Revisão de currículos foi pensada sem "olhar para o orçamento"

O ministro da Educação e Ciência garantiu hoje que a revisão curricular proposta pelo governo não foi feita "a olhar para orçamento" mas para conseguir "um melhor ensino".

Em conferência de imprensa de apresentação da proposta de revisão da estrutura curricular para o 2º e 3º ciclo do ensino básico e para o secundário, Nuno Crato afirmou que a intenção foi "centrar mais o currículo nos conhecimentos fundamentais e reforçar a aprendizagem nas disciplinas essenciais".

As "sacrificadas" foram as da área não curricular, como Formação Cívica e Estudo Acompanhado. Em seu lugar, no segundo ciclo aparecem cinco horas facultativas de Apoio ao Estudo.
Este Apoio "depende da disponibilidade das escolas" e só se inscrevem nele os alunos que o quiserem.

O secretário de Estado da Administração Escolar, João Casanova de Almeida, afirmou que a redução de carga horária não vai significar desemprego para os professores do quadro mas não deu a mesma garantia para os contratados.

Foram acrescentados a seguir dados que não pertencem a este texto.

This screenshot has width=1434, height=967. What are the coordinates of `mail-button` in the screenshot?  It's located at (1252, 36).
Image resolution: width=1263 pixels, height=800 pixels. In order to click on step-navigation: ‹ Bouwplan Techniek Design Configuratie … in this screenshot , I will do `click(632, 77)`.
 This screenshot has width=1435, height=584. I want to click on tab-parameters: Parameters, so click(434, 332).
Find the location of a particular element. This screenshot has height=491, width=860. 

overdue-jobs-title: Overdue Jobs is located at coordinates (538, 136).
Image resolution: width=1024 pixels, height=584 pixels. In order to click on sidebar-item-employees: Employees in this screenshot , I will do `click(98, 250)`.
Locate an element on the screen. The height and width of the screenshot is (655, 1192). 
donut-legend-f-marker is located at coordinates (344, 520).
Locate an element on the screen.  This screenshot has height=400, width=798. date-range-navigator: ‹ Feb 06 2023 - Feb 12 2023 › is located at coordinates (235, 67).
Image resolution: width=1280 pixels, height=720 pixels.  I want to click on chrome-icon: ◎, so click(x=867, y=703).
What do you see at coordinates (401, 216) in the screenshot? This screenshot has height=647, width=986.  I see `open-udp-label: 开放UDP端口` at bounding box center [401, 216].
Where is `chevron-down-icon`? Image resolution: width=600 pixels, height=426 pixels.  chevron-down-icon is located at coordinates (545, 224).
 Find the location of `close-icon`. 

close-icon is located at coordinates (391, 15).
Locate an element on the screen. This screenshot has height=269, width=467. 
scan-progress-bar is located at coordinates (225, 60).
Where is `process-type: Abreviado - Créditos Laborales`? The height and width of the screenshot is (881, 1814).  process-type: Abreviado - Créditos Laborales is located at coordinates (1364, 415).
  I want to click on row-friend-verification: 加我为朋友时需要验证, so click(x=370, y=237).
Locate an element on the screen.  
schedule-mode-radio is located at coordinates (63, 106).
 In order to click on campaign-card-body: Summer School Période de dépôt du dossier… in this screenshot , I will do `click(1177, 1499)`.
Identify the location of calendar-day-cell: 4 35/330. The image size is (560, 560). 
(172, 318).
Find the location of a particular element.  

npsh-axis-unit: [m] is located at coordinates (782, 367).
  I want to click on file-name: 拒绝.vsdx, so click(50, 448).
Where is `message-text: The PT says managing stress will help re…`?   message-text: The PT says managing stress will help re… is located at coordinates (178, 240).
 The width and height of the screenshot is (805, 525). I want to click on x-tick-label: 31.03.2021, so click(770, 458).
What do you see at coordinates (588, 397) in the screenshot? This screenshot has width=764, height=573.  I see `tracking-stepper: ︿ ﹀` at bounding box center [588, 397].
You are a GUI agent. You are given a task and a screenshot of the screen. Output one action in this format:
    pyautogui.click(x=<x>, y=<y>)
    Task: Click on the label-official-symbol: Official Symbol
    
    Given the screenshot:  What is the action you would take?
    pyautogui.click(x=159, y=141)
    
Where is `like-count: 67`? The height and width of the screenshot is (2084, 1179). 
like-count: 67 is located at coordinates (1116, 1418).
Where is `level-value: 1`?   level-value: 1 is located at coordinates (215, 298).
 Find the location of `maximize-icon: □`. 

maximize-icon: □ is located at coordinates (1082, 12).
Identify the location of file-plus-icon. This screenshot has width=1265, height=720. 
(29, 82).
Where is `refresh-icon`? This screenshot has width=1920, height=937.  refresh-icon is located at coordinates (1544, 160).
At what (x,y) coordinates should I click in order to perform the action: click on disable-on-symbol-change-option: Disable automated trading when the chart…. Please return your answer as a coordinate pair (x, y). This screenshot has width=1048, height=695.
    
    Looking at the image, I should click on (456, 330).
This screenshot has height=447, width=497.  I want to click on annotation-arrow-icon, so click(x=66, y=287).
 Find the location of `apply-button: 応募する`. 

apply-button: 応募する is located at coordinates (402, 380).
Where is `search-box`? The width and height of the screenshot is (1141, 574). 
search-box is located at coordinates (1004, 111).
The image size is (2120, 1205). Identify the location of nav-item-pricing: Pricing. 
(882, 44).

Só se vai saber ao certo quando a proposta estiver fechada, o que deverá acontecer em Fevereiro de 2012, afirmou, indicando que os professores contratados servem para "suprir necessidades que os professores do quadro não cobrem".

História e Geografia no sétimo e nono anos e Ciências Naturais e Físico-Química do sétimo ao nono são disciplinas que aumentam uma aula por semana em relação ao currículo anual.

A proposta, que estará em discussão pública até final de Janeiro de 2012, reduz a carga horária na maior parte dos anos, cortando em disciplinas como Formação Cívica, acabando com a segunda opção anual no secundário.

A tutela entende que os conteúdos de Formação Cívica podem ser mantidos mas ensinados em outras disciplinas e defende que no 12º ano, como se trata de ano final com exames, vale mais a pena concentrar o estudo em menos disciplinas.

Feitas as contas, segundo a proposta, a carga horária no 2º ciclo (5º e 6º anos) é reduzida de 33 a 34 horas semanais para 30 a 31 horas.

No terceiro ciclo, mantém-se nas 34 a 35 no sétimo ano, diminui uma para 33 a 34 no oitavo e quatro no nono ano, que passa de 36 a 37 para 32 a 33.

No secundário, a maior redução é no 12º ano, que passa de 13 a 14 para 10. No décimo passa de 17,5 a 19 para 17 a 18 e no 11º ano passa de 17 a 18,5 para 17 a 18.

A disciplina de Tecnologias da Informação e Comunicação desaparece do nono ano e passa para os 5º e 6º. O Inglês passa a ser obrigatório a partir do quinto ano.

Nuno Crato afirmou que a revisão dos programas não é para já, indicando que "nada pior do que mexer em tudo ao mesmo tempo".